Questo tipo di configurazione mi permette di avere in una sola macchina la possibilità di usare il pc come ambiente desktop e contemparaneamente su un altro monitor (TV) usare il mediacenter.

Ho implementato tutto e funziona l'unica cosa che mi sta dando grossi grattacapi è il fatto che io utilizzo una sola tastiera ed un solo mouse (per l'utenza desktop) e per il multimedia un telecomando infrared pilotato con lirc (mythtv).

ho quindi 2 configurazioni di xorg separate, per quella desktop nn ci sono problemi in quanto ho una sezione per la keyboard e una per il mouse, per quanto riguarda invece la config multimediale sorgono i problemi ....

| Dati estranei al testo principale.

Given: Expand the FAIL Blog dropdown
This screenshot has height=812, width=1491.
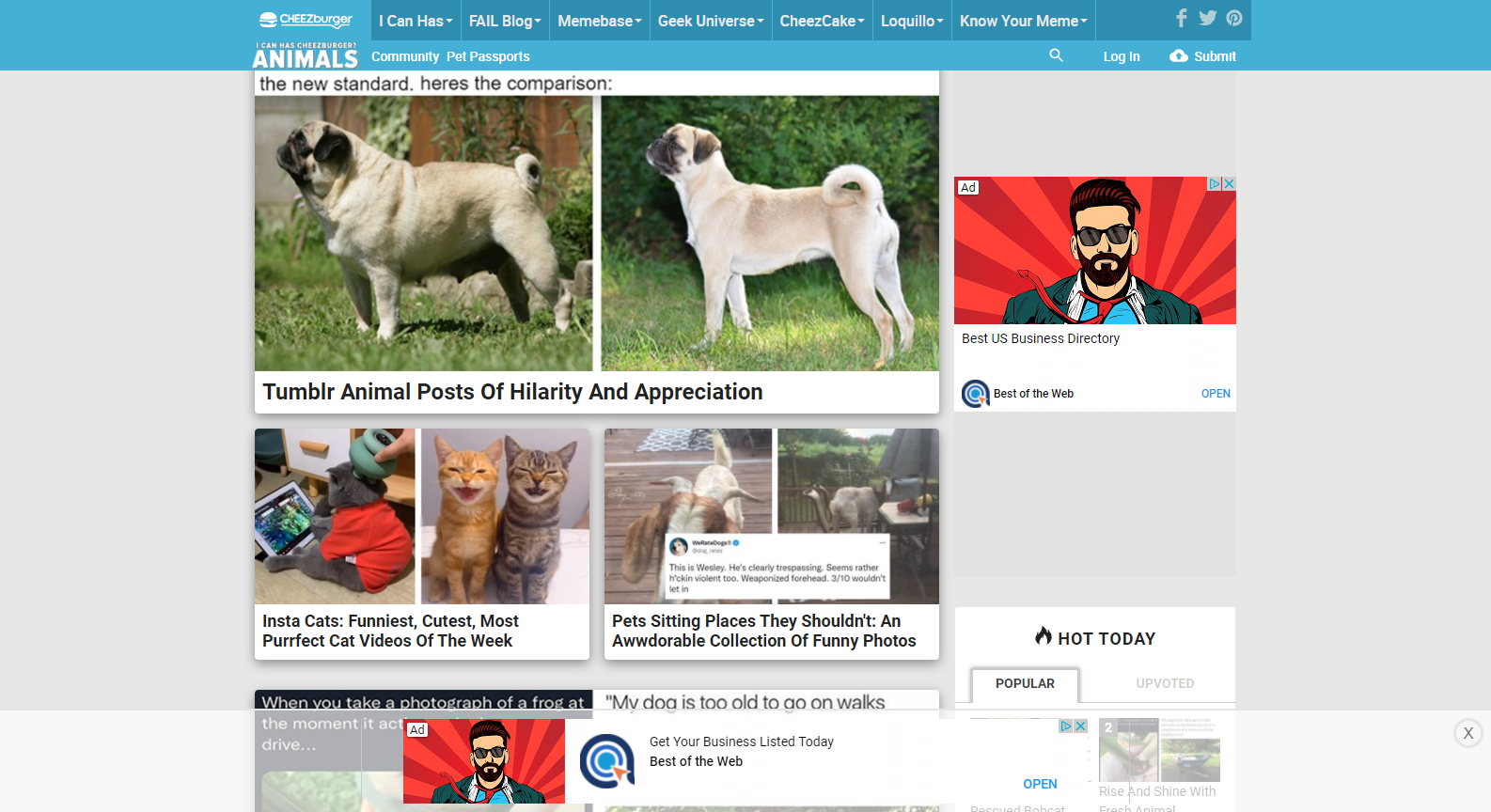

Non ho bisogno di alcun Inputdevice .... voi direte beh basta che non li metti nella configurazione ... e invece non è cosi' è necessario metterlo altrimenti xorg non parte ...

Cosa ci metto io?!?

Ho pensato beh faccio un fakedevice che punta a /dev/null ... effettivamente sembravo aver risolto, invece mi sono accorto che cosi' facendo la cpu schizza al 100%.

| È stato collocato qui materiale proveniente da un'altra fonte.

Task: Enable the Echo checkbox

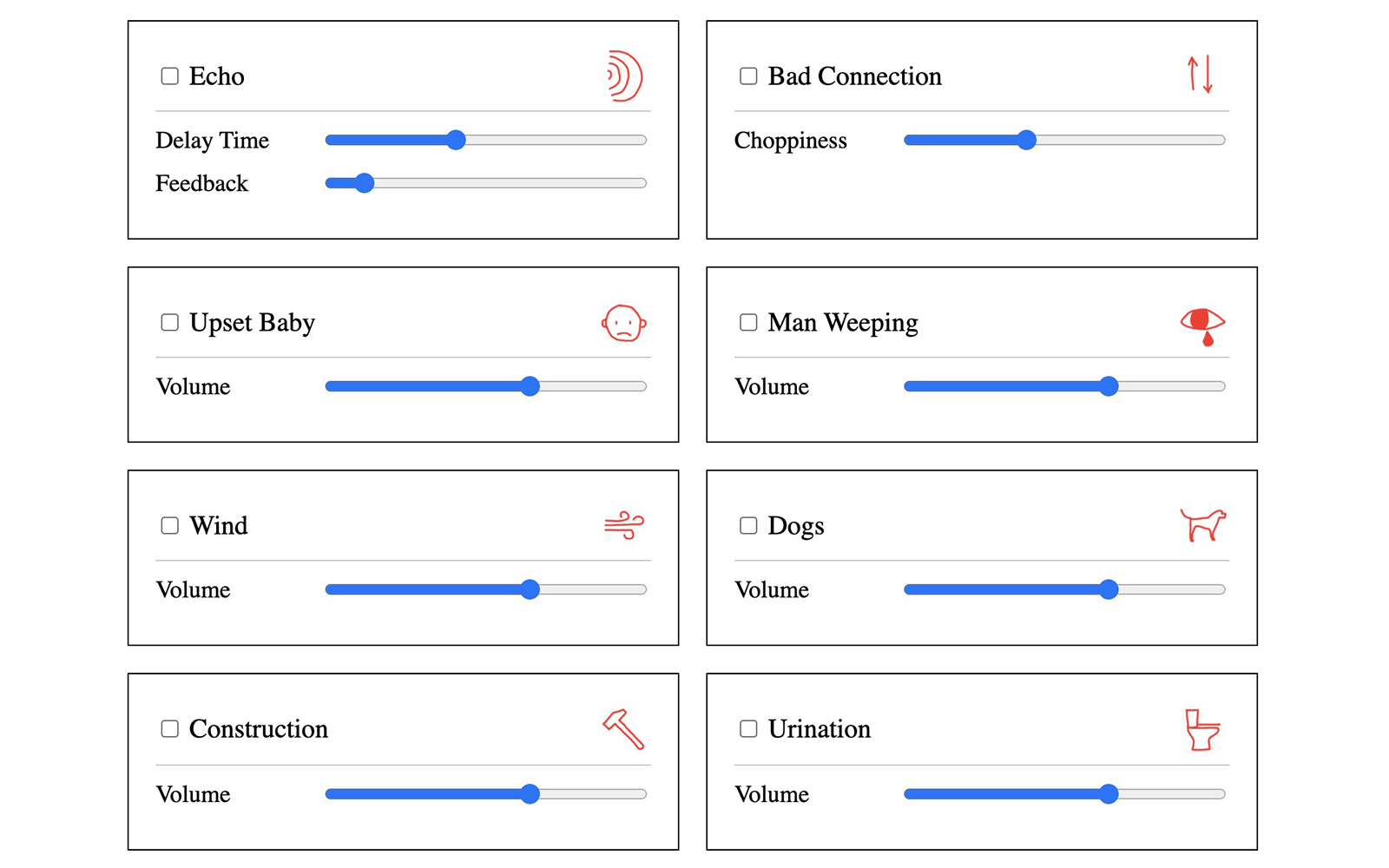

Avendo a disposizione un adattattore (ps2 mouse + ps2 keyboard =(to)=>  USB) ho provato attaccandoci una tastiera ho impostato correttamente il device nella cfc e funziona e ovviamente la cpu non è al 100%.

Ora mi domando, ma non esiste la possibilità di impostare Xorg per funzionare senza una tastiera?

Spero di essere stato abbastanza chiaro. Avete qualche suggerimento?Last edited by MaTz on Wed Mar 21, 2007 6:43 pm; edited 1 time in total

----------

## Ic3M4n

 *man xorg.conf wrote:*   

> Option "
> 
>  Option "AllowMouseOpenFail"  "boolean"
> 
>               This  allows  the  server  to  start up even if the mouse device
> ...

 

ovviamente non ho provato, però stando nel man dovrebbero funzionare. Magari c'è anche qualche altro modo ma onestamente lo ignoro.

----------

## daniel979

ciao un po' di tempo stavo cercando di fare la stessa cosa anche io

l'unica diferenza e' che al posto della seconda scheda video nvidia ne ho una ati.

con una scheda nvidia e una ati ho un problema per quanto rigurda la prima tastiera non mi funziona perfettamente ed alcuni tasti sono sballati, ricordo ad esmpio che le frecce non funzionavano.

tu che versione usi di xorg???

usi kde????

per risolvere il tuo problema comunque in make.conf nella variabile INPUT_DEVICES aggiungi void

ricompila con l'aggiornamento delle use, mi sembra si debba ricompilare xorg che ti aggiungera' il driver-void

e poi in xorg.conf per quanto riguarda la dichiarazione della seconda tastiera metti

Section "InputDevice"

     Identifier "Keyboard1"

     Driver "void"

EndSection

io facevo tutte le mie prove con 2 mouse ma credo che se non vuoi il secondo mouse sia la stessa cosa della tastiera.

ciao spero di esserti stato utile

----------

## MaTz

grazie mille ho risolto utilizzando appunto il driver void.

sto utilizzando l'ultima versione di Xorg stable in portage.

----------

## daniel979

mi puoi postare i file xorg.cong che hai utilizzato????

----------

## MaTz

Ho creato degli alias.

L'utente TV e' quello che fa girare mythtv, il mio utente invece e' matz.

per TV:

alias startx='mount /media/ ; startx -- :1 -sharevts -novtswitch -config xorg.s3.config -isolateDevice PCI:2:1:0'

per MATZ:

alias startx='startx --  -isolateDevice PCI:1:0:0'

il file è qui http://matz1.altervista.org/avatar/xorg_cfg.tar.bz2

ciao

----------

## daniel979

ma come mai non riesco a vedere il file su altervista....

comunque se ti interessa io con kdm riuscivo a far partire sul monitor 1 l'autenticazione dell'utente

e sul monitor 2 invece direttamente x senza inserire username e password.

----------

## MaTz

scusami se ti ho risposto solo ora.

per prendere il file cliccaci sopra e poi compia l'indirizzo nella barra.

se non ce la fai te lo mando per mail.

----------